Joshua Haberman wrote:
At the moment I am favoring an approach that uses multiple discrete
buffers and passing pointers to them, rather than pushing data on a
ring buffer. One major reason is that it allows you to send the data
to multiple places. Say you want to send a captured buffer to both
the disk thread (for recording) and the GUI thread (for displaying a
VU meter). With ring buffers you would have to copy this data to two
separate ring buffers, one for each thread that will read it. With
multiple buffers, you can just send the same pointer to both threads.
Yes you would need to copy buffers but messing around with slow GUIs is
always a pain so in that case I'd choose to copy.
Why ?
Let me make an example.
Assume I want to show a FFT or an oscilloscope that displays incoming
audio data (or from a disk track).
As long as we display only one FFT/oscilloscope the overhead caused by
the memory copy is low.
Of course if we have to copy 100 stereo tracks you get about 17MB/sec
which can add a measurable overhead.
But the question is: did you try to open 100 FFT meters at the same time ?
I guess that would make the memory copy overhead look minuscule compared
to the graphics output.
True, but this isn't a reason to choose a ring buffer *over* the
multiple buffer approach. The multiple buffer approach is convenient to
me for other reasons also.
Also, I have a
strategy in mind for gracefully degrading when the GUI
thread can't pull data from the FIFO fast enough (again, for VU meters
or some other kind of visualization). Instead of queuing up more and
more unconsumed buffers, I will give the FIFO an upper limit, a number
of buffers past which it will discard the oldest buffers. It's not
immediately clear to me how you could implement this same strategy
with a ring buffer.
In the case of FFT/oscilloscope GUIs (or any kind of GUI that displays
audio data) I'd do the following:
RingBuffer audio_ringbuffer;
RingBuffer gui_ringbuffer;
disk thread:
while(1) {
read data into audio_ringbuffer
check if there is enough space in the GUI ringbuffer which must be >=
than
the data just read.
if yes then memcpy(data from audio ringbuffer to GUI ringbuffer)
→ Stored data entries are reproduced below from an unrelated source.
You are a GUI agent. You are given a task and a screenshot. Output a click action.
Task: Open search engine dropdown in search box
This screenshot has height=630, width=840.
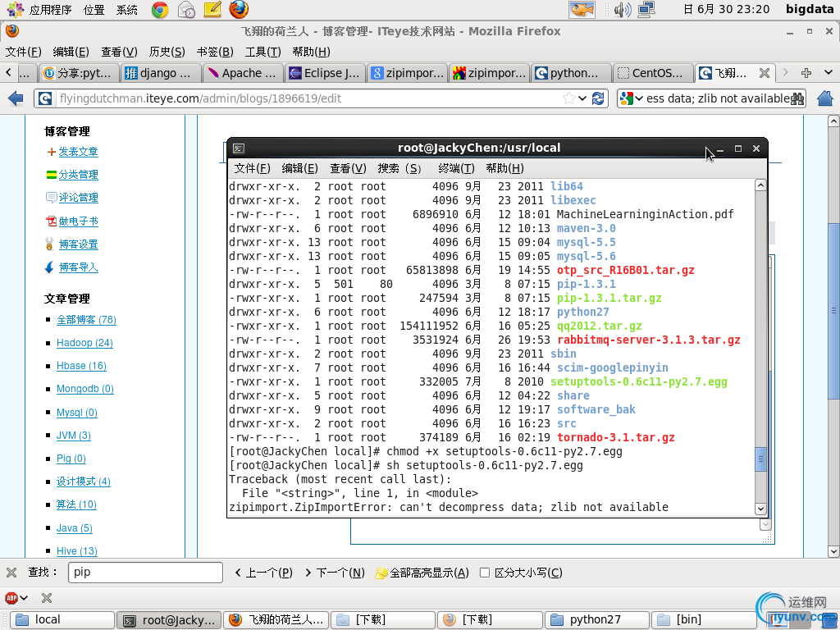[x=630, y=98]
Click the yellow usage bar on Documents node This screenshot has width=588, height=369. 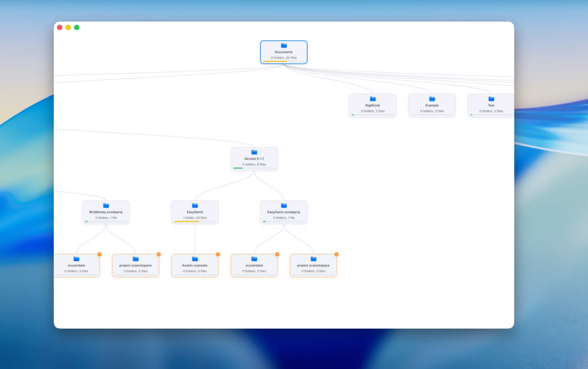[x=275, y=61]

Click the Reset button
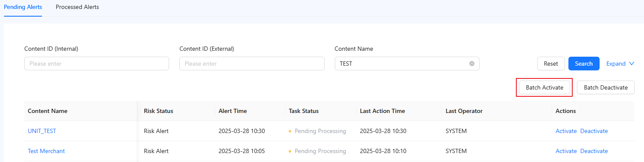[551, 64]
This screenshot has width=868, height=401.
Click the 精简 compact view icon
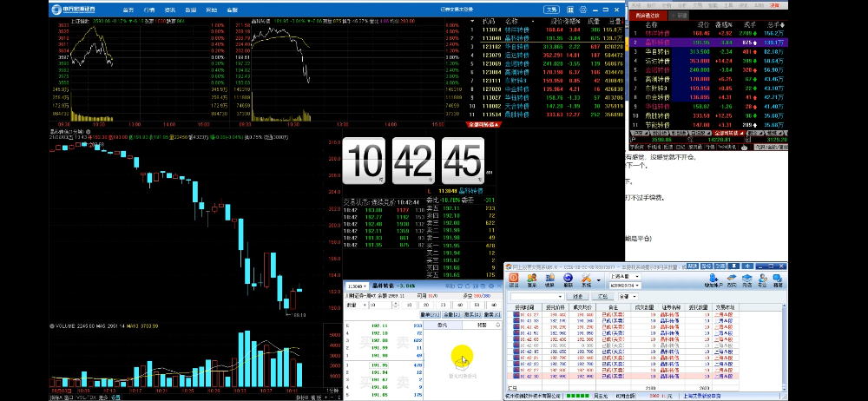(778, 281)
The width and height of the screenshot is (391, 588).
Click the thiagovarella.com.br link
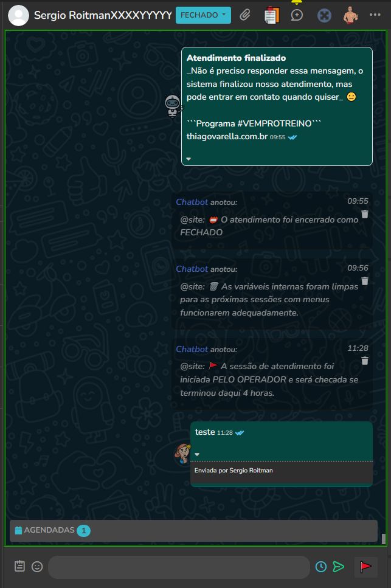pyautogui.click(x=227, y=136)
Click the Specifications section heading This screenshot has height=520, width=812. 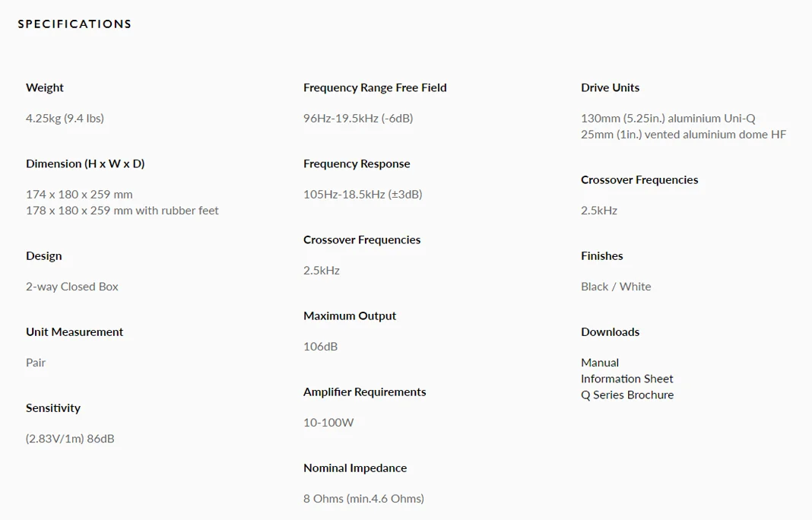(x=75, y=24)
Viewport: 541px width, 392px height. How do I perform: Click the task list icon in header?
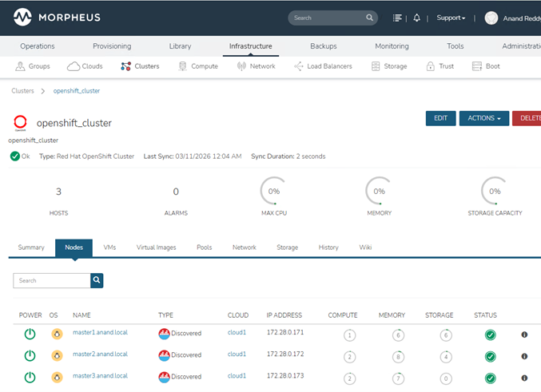pos(398,18)
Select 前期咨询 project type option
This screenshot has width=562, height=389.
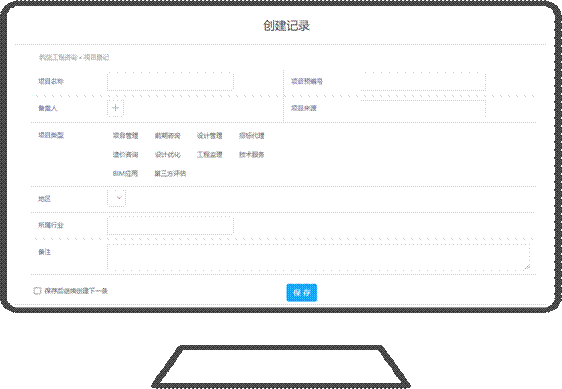point(167,136)
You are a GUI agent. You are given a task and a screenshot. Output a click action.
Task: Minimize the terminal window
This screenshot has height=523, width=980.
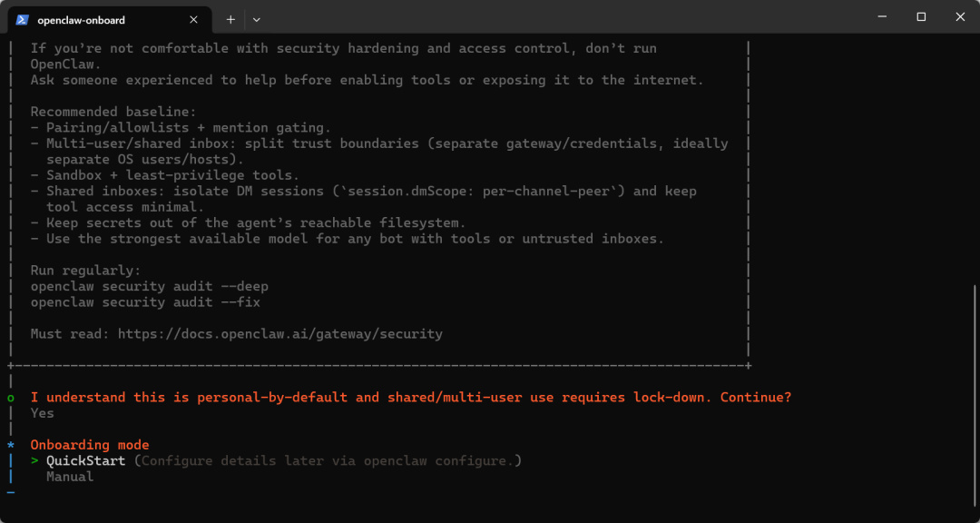[x=881, y=17]
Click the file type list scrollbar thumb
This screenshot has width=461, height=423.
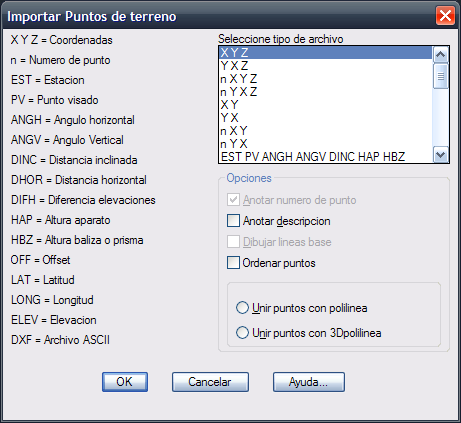pyautogui.click(x=441, y=76)
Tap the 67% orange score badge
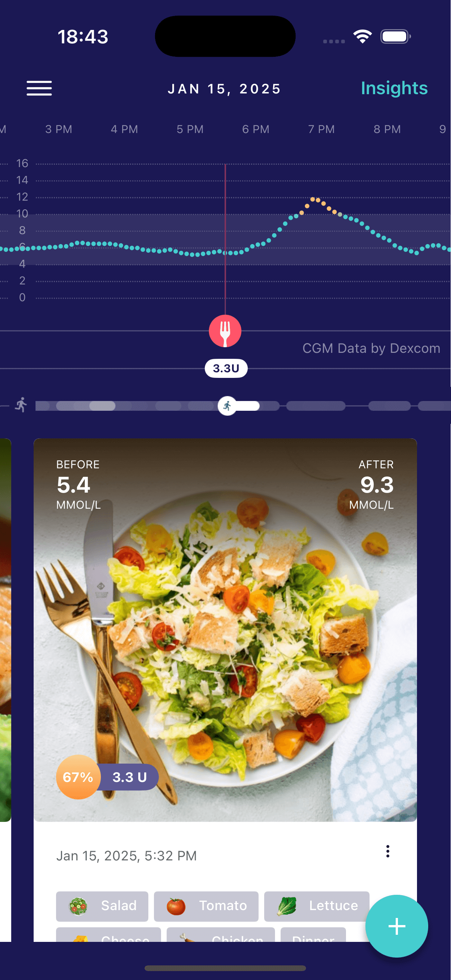451x980 pixels. [78, 777]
else don'rt write this block of data to the GUI ringbuffer
}
In that case you have one single memory copy for mirroring the data
you've put into the
audio ringbuffer to the GUI ringbuffer.
And in case the GUI ringbuffer gets completely filled (because the GUI
thread is unable to
process all the data it gets) you simply discard the current data block.
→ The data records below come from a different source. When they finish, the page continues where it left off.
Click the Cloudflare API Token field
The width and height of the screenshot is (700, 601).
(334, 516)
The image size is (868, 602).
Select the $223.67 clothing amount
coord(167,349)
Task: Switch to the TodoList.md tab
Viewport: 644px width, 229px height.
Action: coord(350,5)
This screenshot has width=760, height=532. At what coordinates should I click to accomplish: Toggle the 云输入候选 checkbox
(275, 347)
With your scheme, once the GUI thread finally wakes up it will be left
with the *oldest* data from the time since it has been asleep. My
scheme can give it the *newest* data. How important will this be in
practice? I don't know. But at least I will have the option.
With lists of buffer pointers what will happen if the
display thread
stalls for a long time ?
You have to keep track of many buffers which cannot be actively used by
the disk streaming thread / audio thread
so you waste lot of memory.
Not true -- as I described before, I will give the queue an upper limit
on the number of buffers it can keep queued. Buffers older than this
will be returned to the free pool of buffers.
Also, though
I'm not sure yet if this matters for what I'm doing, your
ring buffer can only handle one reader and one writer. The algorithms
we are implementing can handle multiple readers and writers (though we
are writing single-reader/single-writer versions also, since they are
simpler and more efficient).
The question is: in what cases do we need multiple readers, multiple
writers lock-free FIFOs when dealing with audio apps ?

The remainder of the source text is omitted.